In April, Shanghai's exports of technology products grew by 13.9 percent year-on-year, while mechanical and electronic exports soared by 17.2 percent.
By and large, the results were echoed in Zhejiang.
In the first quarter, exports of computer and telecommunications products grew by 18.4 percent amid slowing growth in its traditional sector of clothing and shoes.
But Guangdong province, the country's largest export engine, is still struggling to find a way to maintain its leading status.
In the first five months of this year, its exports fell by 14.9 percent year-on-year to $229.4billion. Despite the drop, Guangdong remained the country's largest exporting province with a 26.2 percent share of total exports, with runner-up Jiangsu accounting for 13.5 percent.
Exports from labor-intensive manufacturers continued to grow in Guangdong, by 5.1 percent by June. But exports of mechanical and electronic goods, as well as high-tech products, which accounted for two-thirds of the province's total outbound goods, dropped by 18.9 percent and 30.3 percent, respectively.
Guangdong Governor Zhu Xiaodan said the province has been facing "larger than expected" pressure to achieve its economic growth target.
"This is a combined result of industries' long-term structural problems and the seasonal economic downturn," he said at a meeting to review the province's half-year performance.

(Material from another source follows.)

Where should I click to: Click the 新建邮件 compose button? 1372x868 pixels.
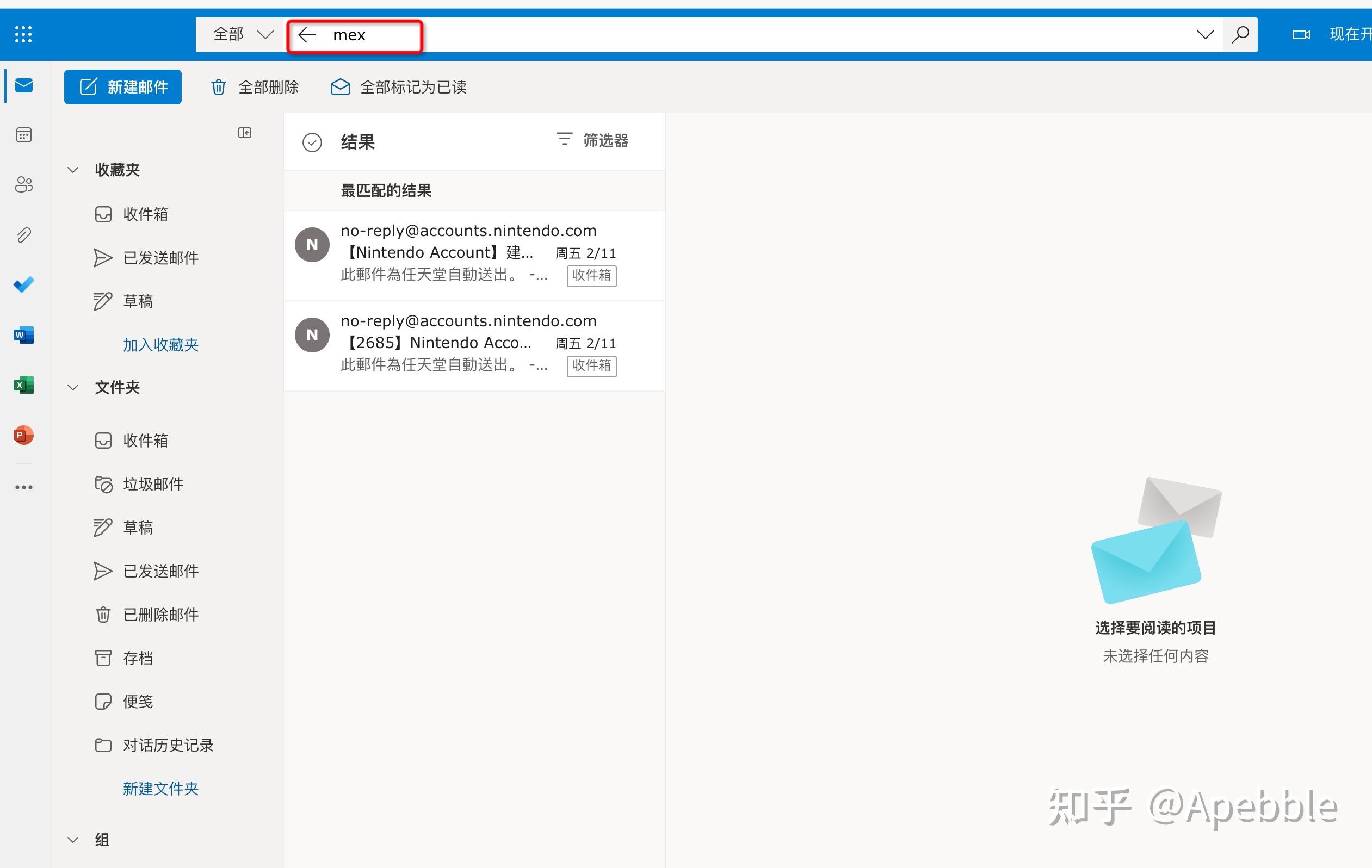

Wang Wei, owner of Betta Footwear Factory, a Dongguan-based shoemaker, said: "There are still orders coming in, but it's hard for us to make profits."

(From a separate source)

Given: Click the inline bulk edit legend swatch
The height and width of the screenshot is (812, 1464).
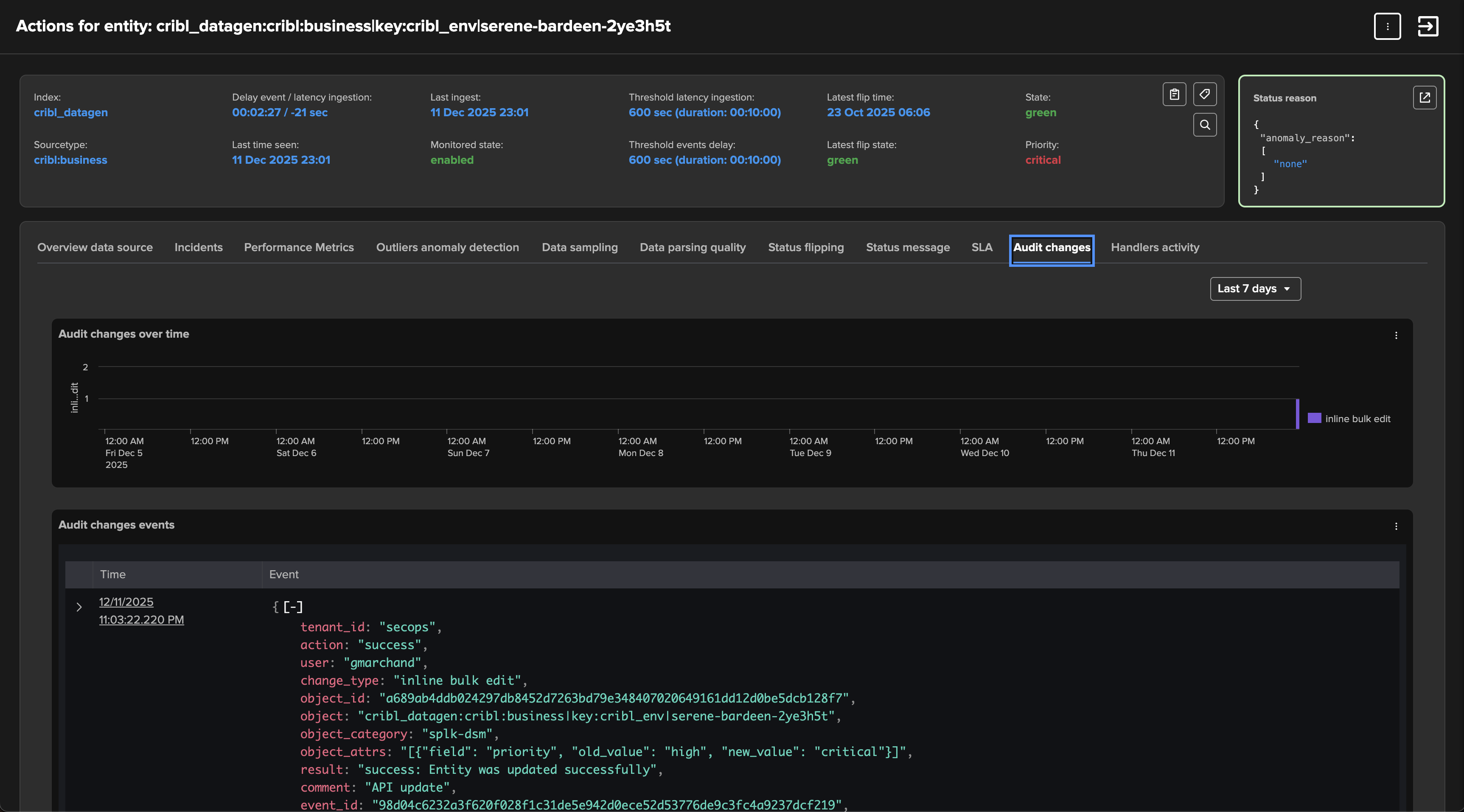Looking at the screenshot, I should pyautogui.click(x=1314, y=418).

Footwear prices remain low because of sluggish Western markets. As a result, many companies are not taking new orders.
"A lot of factory owners in the Pearl River Delta region, who started their businesses in the 1990s, have shut down their factories, and their children are not willing to carry on the family business," Wang added.
The better-performing exporters in the Yangtze River Delta region have achieved success due to a shift in business models years ago.
In Ningbo, an export-oriented city in Zhejiang, for example, companies that are thriving are those that adapted to change a decade ago.
Mei Dafu, vice-president of Zhejiang Shipbuilding Co, one of top 10 exporting companies in Ningbo, said his company has buffeted the storms in the shipping industry because of a decision made in 2004.
That year, the company received a big contract for 76 ocean engineering vessels. Back then, most of its production capacity was for cargo and container ships.
"So we invested 2 billion yuan in upgrading our production line. And that was where we began to grow into the industrial leader we are today," he said.
More than 80 percent of the ships the company builds now are ocean engineering vessels, which have higher technical added value and a larger profit margin.
Other manufacturers in Ningbo moved their production base overseas.
According to Wang Lei, a board member of safe-maker Safe well Group: "Sales channels are vital for manufacturers. Through purchasing the United States brand, the Ningbo-based company has acquired new technologies and put its products on the shelves of US stores."
Chen Hongyu, an adviser to the Guangdong government, said it is no longer viable for the province to maintain export growth by cutting production costs.
Guangdong's manufacturing sector is falling behind in technology, he said, because of two reasons: inadequate infrastructure investment and ill-suited industrial structure.
Its investment in ports and highways is lagging behind other coastal provinces, he said.
Fixed-asset investment in Guangdong grew by 10.1 percent to 770 billion yuan in the first five-months of the year. But in Jiangsu, the figures were 20.6 percent and 1.2 trillion yuan for the same period.
Chen also said Guangdong-based manufacturers are heavily dependent on light and textile industries, which do not generate much added value.
Zhu has called for more infrastructure investment in the province in sectors like public transport, airports and intercity high-speed railways.